Question : Find the solution set of the equation $\displaystyle
\begin{bmatrix}
x & 3 & 7 \\
2 & x & 2\\
7 & 6 & x
\end{bmatrix} = 0
$
It is given that x= -9 is one of the roots
Thanks fr ur reply
Might be this might make some think clear ......The matrix is not this $\displaystyle
\begin{bmatrix}
x & 3 & 7 \\
2 & x & 2\\
7 & 6 & x
\end{bmatrix}
$ = 0 , but this $\displaystyle
\begin{vmatrix}
x & 3 & 7 \\
2 & x & 2\\
7 & 6 & x
\end{vmatrix}
$ = 0
After taking the deteminant this is what i have got
$\displaystyle x(x^2 - 12) - 3(2x - 14) + 7(12 - 7x) = 0$
$\displaystyle x^3 - 12x - 6x + 42 + 84 - 49x = 0$
$\displaystyle x^3 - 67x + 126 = 0$
$\displaystyle (x + 9) (x^2 - 9x + 14)$
$\displaystyle (x + 9) (x - 7) (x - 2)$
So what is the answer
as $\displaystyle x = -9 , \ 7 , \ 2$
i didnt actually understand the question therefore i dont know what to do after this ???????

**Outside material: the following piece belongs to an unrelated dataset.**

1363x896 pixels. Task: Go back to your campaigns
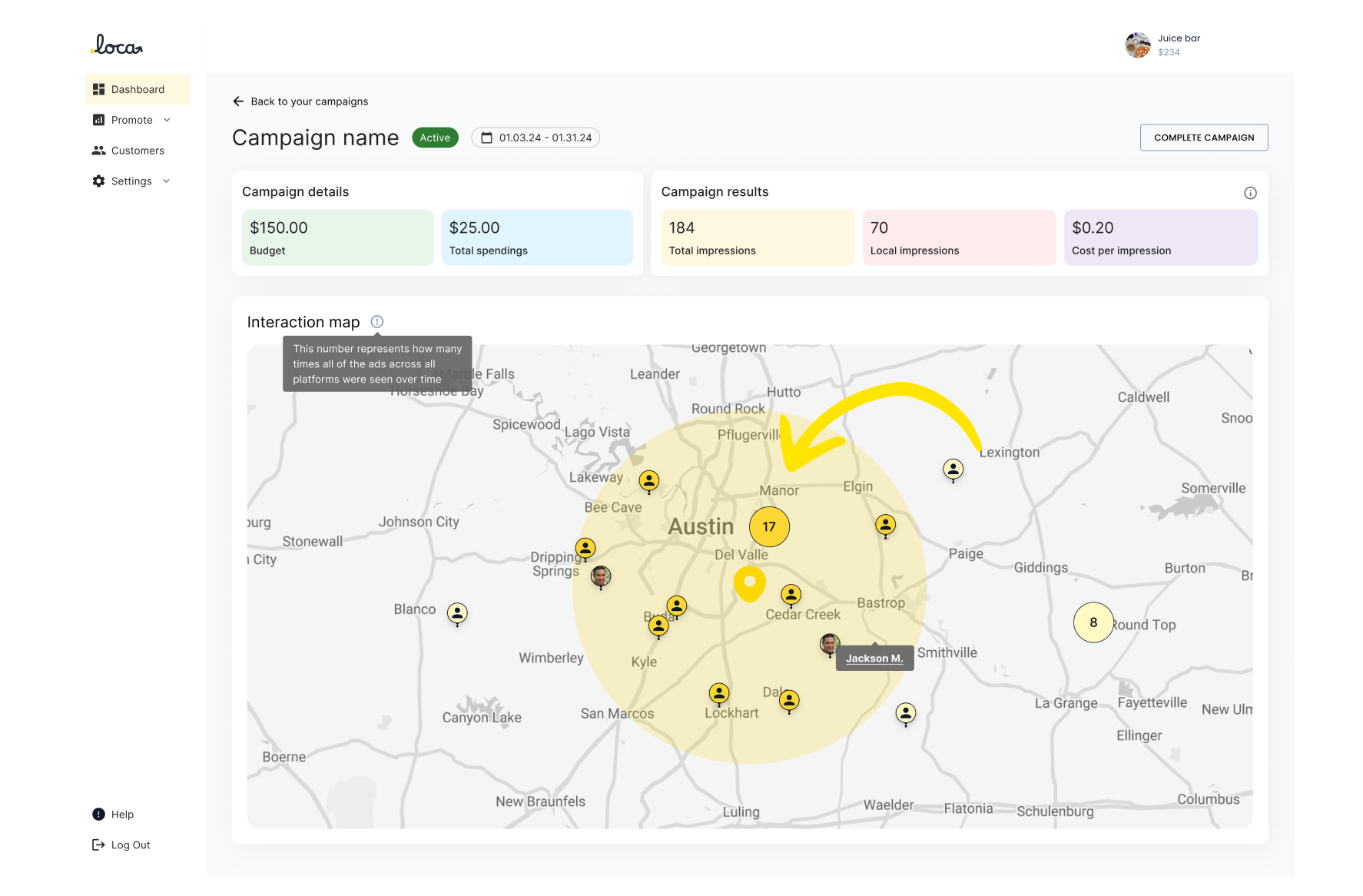point(300,101)
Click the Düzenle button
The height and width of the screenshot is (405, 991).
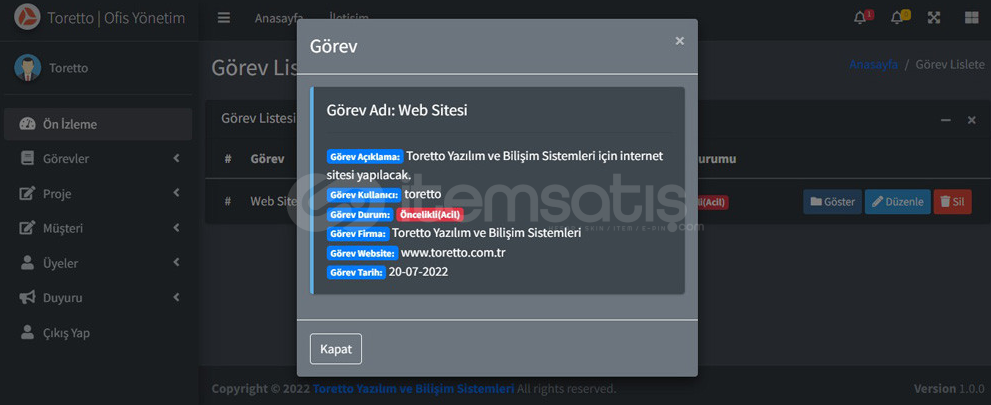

If you want to get really, really "technical" (and mathematicians are notorious for that!), since the problem asked for "solution set", the answer is the set of those solutions: {-9, 7, 2}. (Warning: I am assuming those are the correct solutions; I didn't check them.)
Thanks HallsofIvy and Prove It for helping me
Cheers